I'm attempting to select a single sample from a range of Normal distributions based upon the output of a categorical distribution, however can't seem to come up with quite the right way to do it. Using something along the lines of:

tfp.distributions.JointDistributionSequential([
        tfp.distributions.Categorical(probs=[0, 0, 1/2, 1/2]),
        lambda c: tfp.distributions.Normal([0, 1, -10, 30], 1)[..., c]
    ])

Returns exactly what I want for the single case, however if I want multiple samples at once this breaks (as c becomes a numpy array rather than an integer. Is this possible and if so, how should I go about it?

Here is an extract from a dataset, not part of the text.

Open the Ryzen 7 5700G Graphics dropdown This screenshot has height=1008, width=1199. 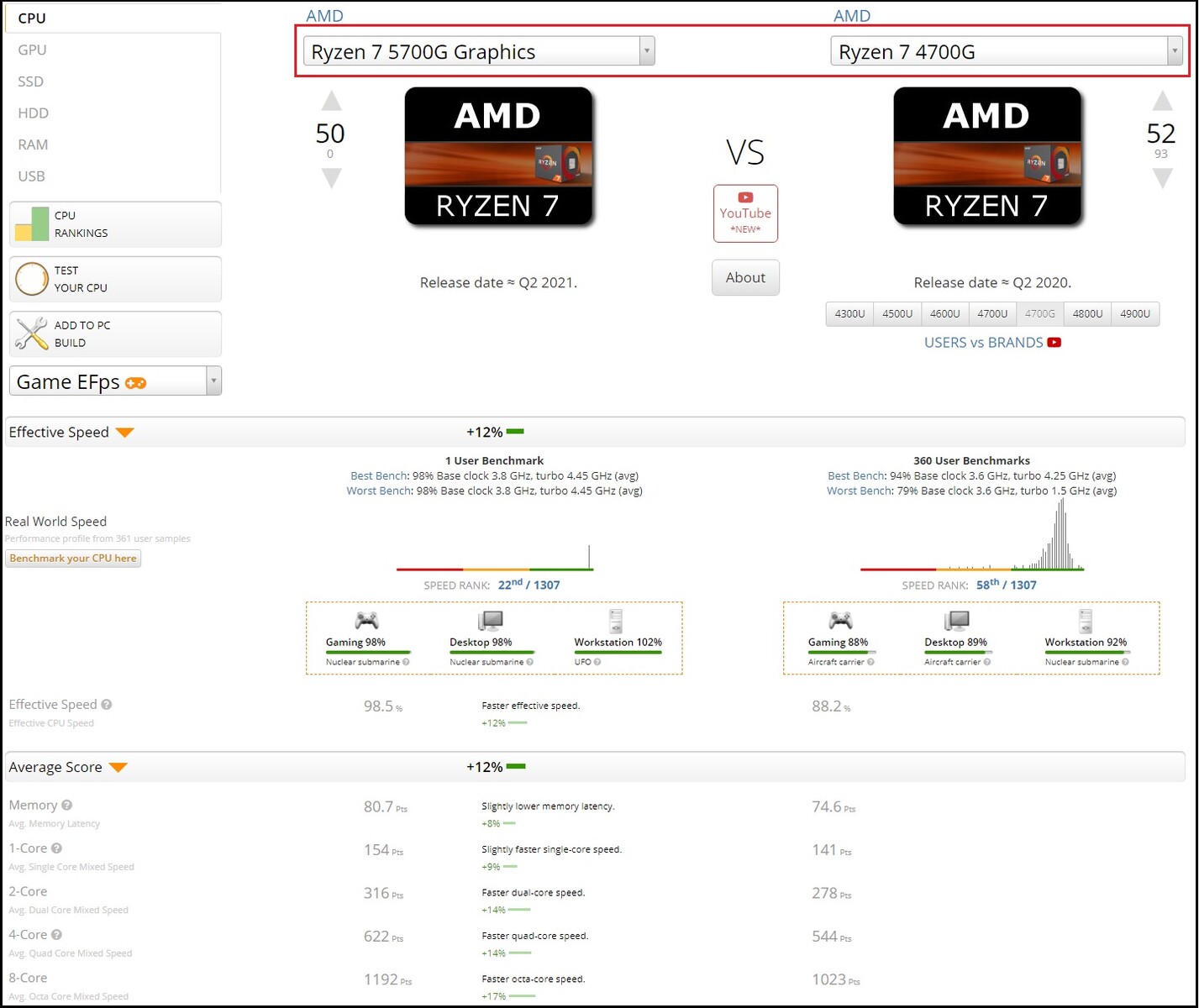coord(645,50)
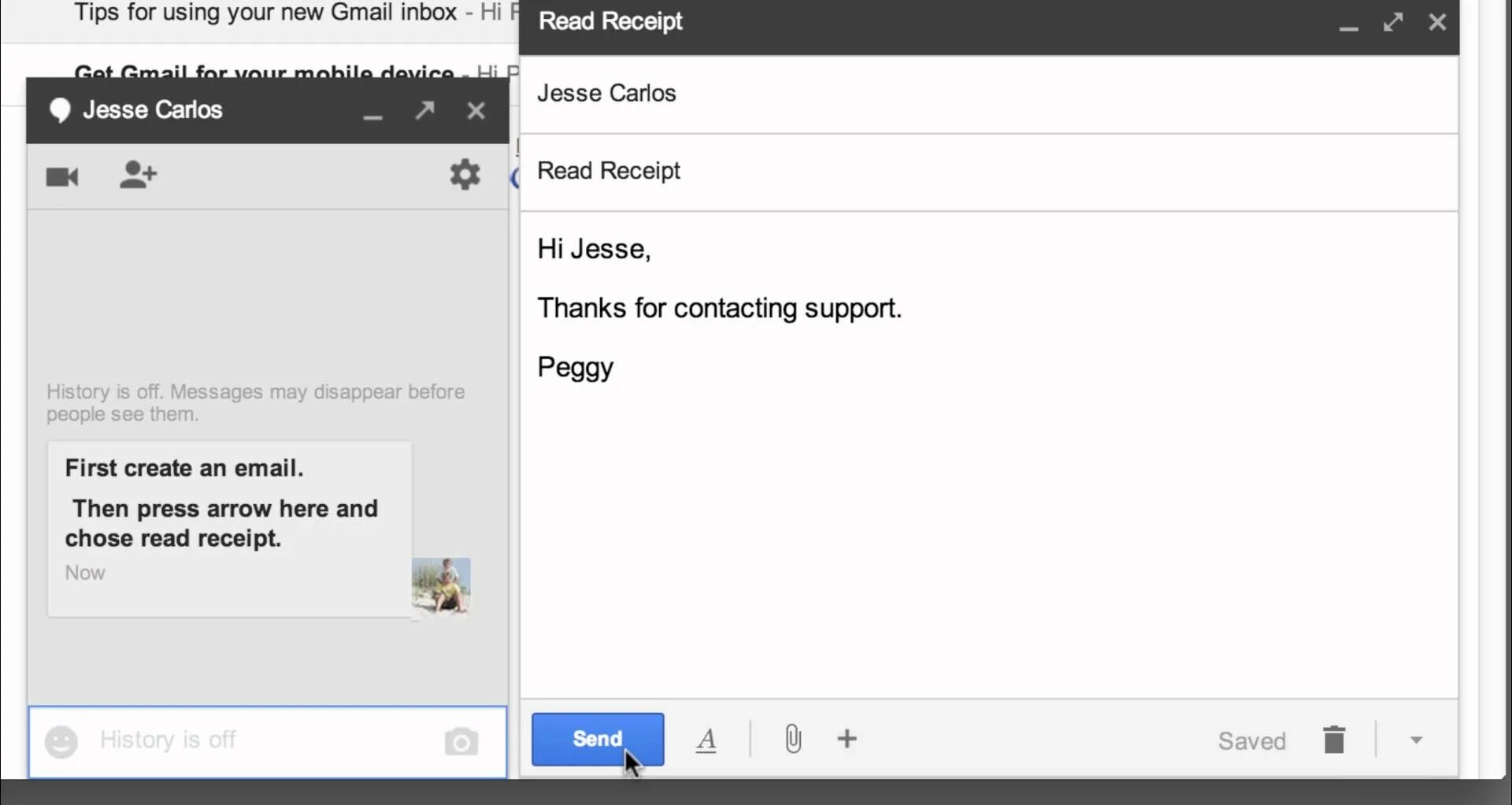This screenshot has height=805, width=1512.
Task: Minimize the Jesse Carlos chat window
Action: click(x=372, y=111)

(I also attempted using OneHotCategorical and multiplying but that didn't work at all!)


Solution

  • You could do this, if you don't want to use MixtureSameFamily as Brian suggests:

    tfp.distributions.JointDistributionSequential([
            tfp.distributions.Categorical(probs=[0, 0, 1/2, 1/2]),
            lambda c: tfp.distributions.Normal(tf.gather([0., 1, -10, 30], c), 1)
        ])
    

    Note I needed to add a . to the locs in the gather to avoid a dtype error.

    Here, what we end up doing is

    1. drawing n samples from the Categorical
    2. constructing a batch of n Normals, whose locs are obtained by indexing n times into the 4-vector of locs
    3. sampling from that n-batch of Normals.

    The previous approach doesn't work because Distribution slicing doesn't support this kind of "fancy indexing" It would be cool if we did! TF doesn't support it in general, for reasons.